Long title … but think about your online identity, think about how much control of you have over yourself and your identity.

Vanessa Fox, who might be a poster child for this on Controlling Your Life 2.0…

The discussion, of course, is one that hits close to home, hence the slow updates on this post …

Being out there, lacking a “private life” per se … at least here at conferences.  How do you handle the privacy of others in your life?

Where do you draw the line …

Is it generational, is it personal, is it something have to just accept?  Vanessa makes a conscious decision to keep her personal life off her blog because of all the (I would say creepy) stuff written about her.

How do you handle the really negative things said about you online … but also the really positive … when people don’t really know you either way?

It is coming down to choice … I’ve chosen to live my life publicly and online, but my friends, family, and other important people in my life haven’t  Is my life blogged?  Nope.  Not even close.

When did it become a law that your blog has to be interesting to anyone other than yourself?

Jason Calacanis … comments on a blog is like after a symphony the rudest, drunkest person gets to come on stage and critique the performance.

Gender differences … very important.  It’s a lot safer for me as a man to more open and out there online than it is for a woman.

Ronni Bennett–Gnomedex 2007 uber Elderblogger

We need to understand what and how people experience computers, etc over 65.  Ronni Bennett has a couple volunteers, maybe victims, for her demo.

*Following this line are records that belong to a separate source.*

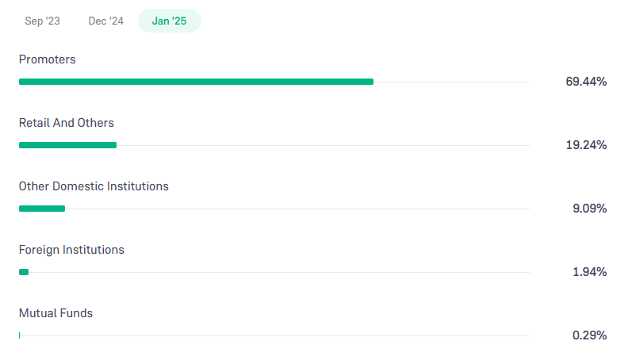Click the empty grey track of Promoters bar
Viewport: 632px width, 364px height.
pyautogui.click(x=451, y=82)
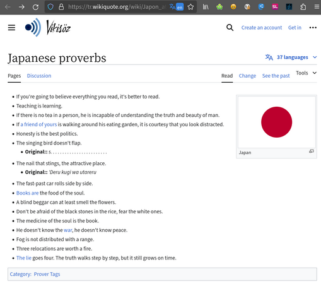The width and height of the screenshot is (321, 286).
Task: Click the Japan flag thumbnail
Action: pyautogui.click(x=276, y=122)
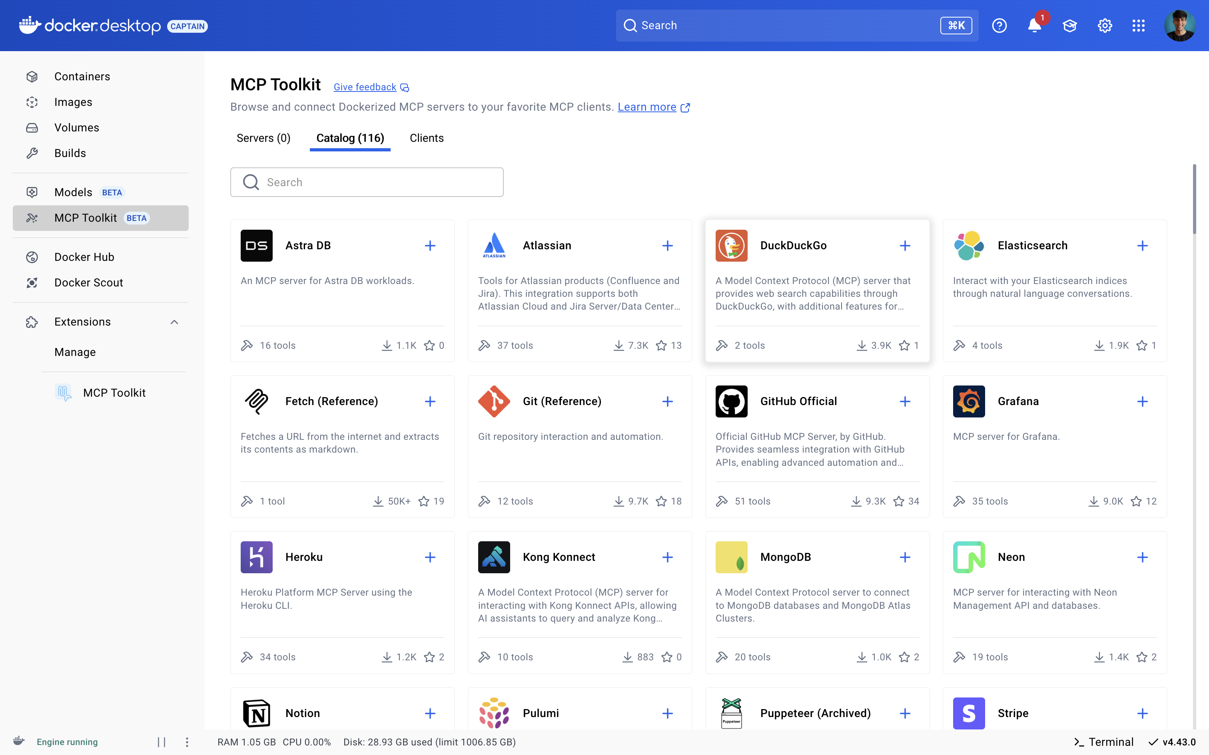1209x755 pixels.
Task: Collapse the Extensions section chevron
Action: [x=174, y=322]
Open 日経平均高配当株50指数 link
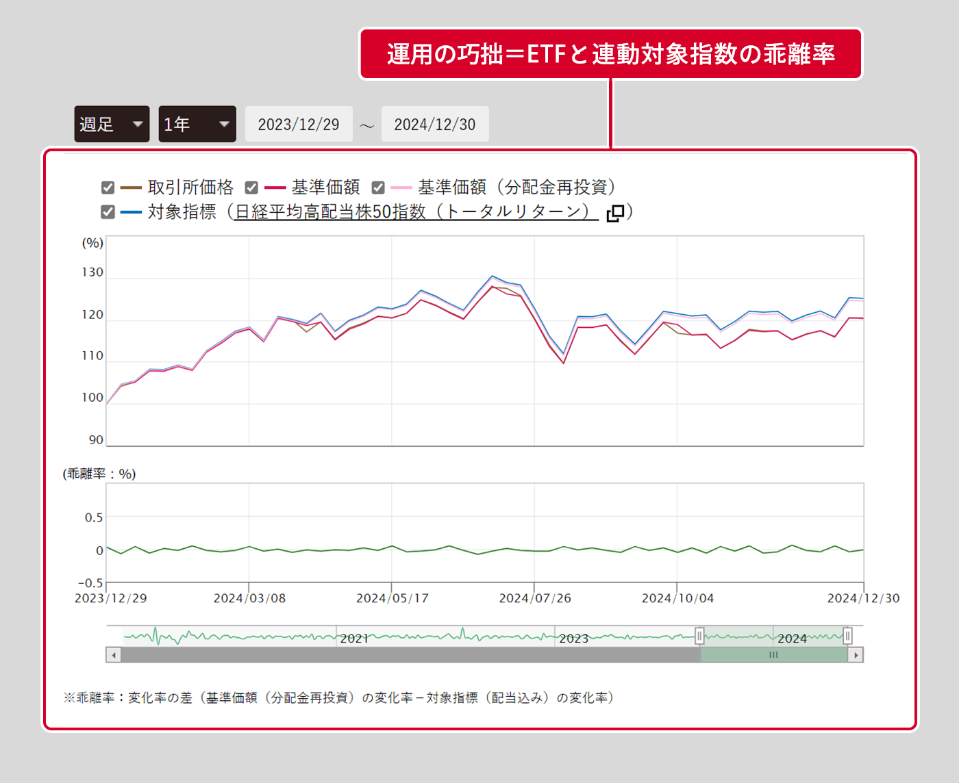This screenshot has width=959, height=783. coord(411,212)
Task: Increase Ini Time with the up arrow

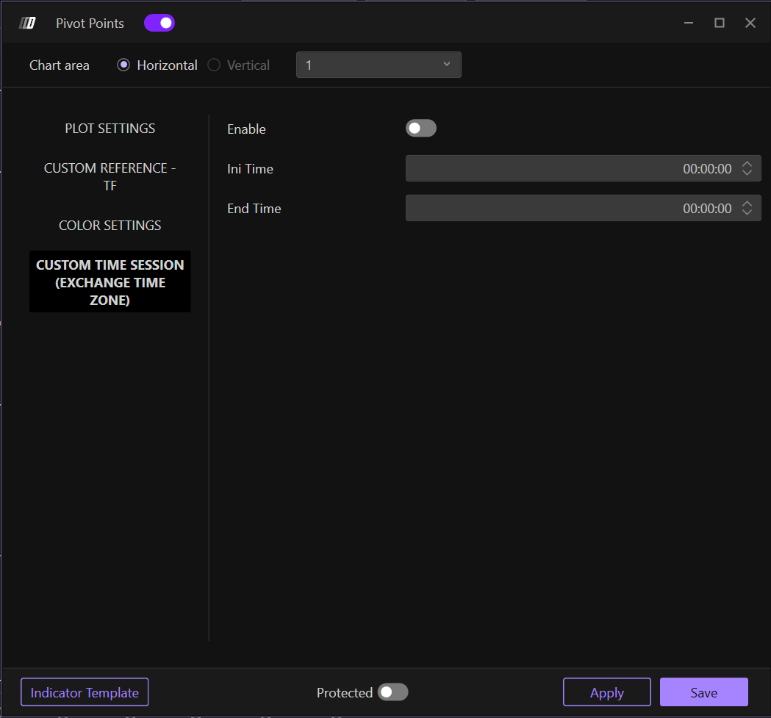Action: click(747, 165)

Ronni is telling about her experience at CBS.com, ten years ago, when she was starting there and being decades older than the rest of the crowd.

The example is wearing gardening gloves and special glasses … the glasses reduce the light coming in and the gloves reduce the sensation and dexterity

this is not easy to tytpe

Above was done wearing gloves … I could only use one finger on each hand … and with Vaseline smeared glasses.  Man wow.

Okay what can you …

Captchas suck …

Hardware and software needs to change.  The 55+ plus segment is the fastest growing segment…but computers aren’t made for elders.

Really, bluntly, I could do a better job on my blog.  I think the type might be too small and such.

Simplicity, larger buttons, fewer bells and whistles.  Ronni … you are da bomb!

Another great reason to hate snap.com … extremely annoying and distracting for elders.

Ronni is seeing an iPhone for the first time.  She thinks it’s cool … “Have you seen this?”  I love it.

Justin Kan at Gnomedex 2007

Okay, yes, I know the titles are boring.  One of the big parts of conference blogging is people finding your freakin’ posts.  If I was cheeky, it wouldn’t work as well.  Sure tags help, but still…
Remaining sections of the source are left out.